The problem. The answer must be an exact restatement of all the data.

Source information.
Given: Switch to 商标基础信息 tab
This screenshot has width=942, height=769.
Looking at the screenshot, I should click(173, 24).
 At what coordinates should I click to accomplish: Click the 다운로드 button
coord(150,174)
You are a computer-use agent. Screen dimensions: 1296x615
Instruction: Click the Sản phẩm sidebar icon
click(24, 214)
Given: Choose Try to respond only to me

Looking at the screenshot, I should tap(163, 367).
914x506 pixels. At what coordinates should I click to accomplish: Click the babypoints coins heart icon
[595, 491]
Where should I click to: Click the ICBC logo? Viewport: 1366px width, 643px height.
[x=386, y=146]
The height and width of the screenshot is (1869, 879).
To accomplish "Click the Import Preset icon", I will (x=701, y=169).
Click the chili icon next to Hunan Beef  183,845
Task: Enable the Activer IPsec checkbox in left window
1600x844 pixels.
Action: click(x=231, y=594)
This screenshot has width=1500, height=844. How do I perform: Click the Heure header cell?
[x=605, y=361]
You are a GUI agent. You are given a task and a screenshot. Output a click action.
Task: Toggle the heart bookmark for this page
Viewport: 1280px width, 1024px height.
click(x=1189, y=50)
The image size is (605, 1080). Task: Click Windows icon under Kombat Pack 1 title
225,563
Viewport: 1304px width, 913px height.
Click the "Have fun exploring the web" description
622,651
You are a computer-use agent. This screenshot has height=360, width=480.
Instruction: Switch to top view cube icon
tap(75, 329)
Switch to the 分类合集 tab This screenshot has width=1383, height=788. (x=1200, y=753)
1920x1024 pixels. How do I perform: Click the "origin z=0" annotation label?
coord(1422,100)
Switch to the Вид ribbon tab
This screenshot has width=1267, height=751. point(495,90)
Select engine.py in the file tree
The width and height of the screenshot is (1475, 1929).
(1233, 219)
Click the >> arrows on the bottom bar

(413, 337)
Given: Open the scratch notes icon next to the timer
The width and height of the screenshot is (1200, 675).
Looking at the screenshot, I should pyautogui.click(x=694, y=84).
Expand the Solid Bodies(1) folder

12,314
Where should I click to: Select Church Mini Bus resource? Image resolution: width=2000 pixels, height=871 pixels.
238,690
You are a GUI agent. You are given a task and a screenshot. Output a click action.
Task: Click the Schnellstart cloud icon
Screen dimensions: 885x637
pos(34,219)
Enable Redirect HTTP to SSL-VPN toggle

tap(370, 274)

The completed task.
Given: Switch to 商标基础信息 tab
This screenshot has width=942, height=769.
Looking at the screenshot, I should click(173, 24).
 At what coordinates should I click to accomplish: Click the 다운로드 button
coord(150,174)
You are a computer-use agent. Screen dimensions: 1296x615
Instruction: Click the Sản phẩm sidebar icon
click(24, 214)
Given: Choose Try to respond only to me

Looking at the screenshot, I should tap(163, 367).
914x506 pixels. At what coordinates should I click to accomplish: Click the babypoints coins heart icon
[595, 491]
Where should I click to: Click the ICBC logo? Viewport: 1366px width, 643px height.
[x=386, y=146]
The height and width of the screenshot is (1869, 879).
To accomplish "Click the Import Preset icon", I will (x=701, y=169).
Click the chili icon next to Hunan Beef  183,845
Task: Enable the Activer IPsec checkbox in left window
1600x844 pixels.
Action: click(x=231, y=594)
This screenshot has width=1500, height=844. How do I perform: Click the Heure header cell?
[x=605, y=361]
You are a GUI agent. You are given a task and a screenshot. Output a click action.
Task: Toggle the heart bookmark for this page
Viewport: 1280px width, 1024px height.
click(x=1189, y=50)
The image size is (605, 1080). Task: Click Windows icon under Kombat Pack 1 title
225,563
Viewport: 1304px width, 913px height.
Click the "Have fun exploring the web" description
622,651
You are a computer-use agent. This screenshot has height=360, width=480.
Instruction: Switch to top view cube icon
tap(75, 329)
Switch to the 分类合集 tab This screenshot has width=1383, height=788. (x=1200, y=753)
1920x1024 pixels. How do I perform: Click the "origin z=0" annotation label?
coord(1422,100)
Switch to the Вид ribbon tab
This screenshot has width=1267, height=751. point(495,90)
Select engine.py in the file tree
The width and height of the screenshot is (1475, 1929).
(1233, 219)
Click the >> arrows on the bottom bar

(413, 337)
Given: Open the scratch notes icon next to the timer
The width and height of the screenshot is (1200, 675).
Looking at the screenshot, I should pyautogui.click(x=694, y=84).
Expand the Solid Bodies(1) folder

12,314
Where should I click to: Select Church Mini Bus resource? Image resolution: width=2000 pixels, height=871 pixels.
238,690
You are a GUI agent. You are given a task and a screenshot. Output a click action.
Task: Click the Schnellstart cloud icon
Screen dimensions: 885x637
pos(34,219)
Enable Redirect HTTP to SSL-VPN toggle

tap(370, 274)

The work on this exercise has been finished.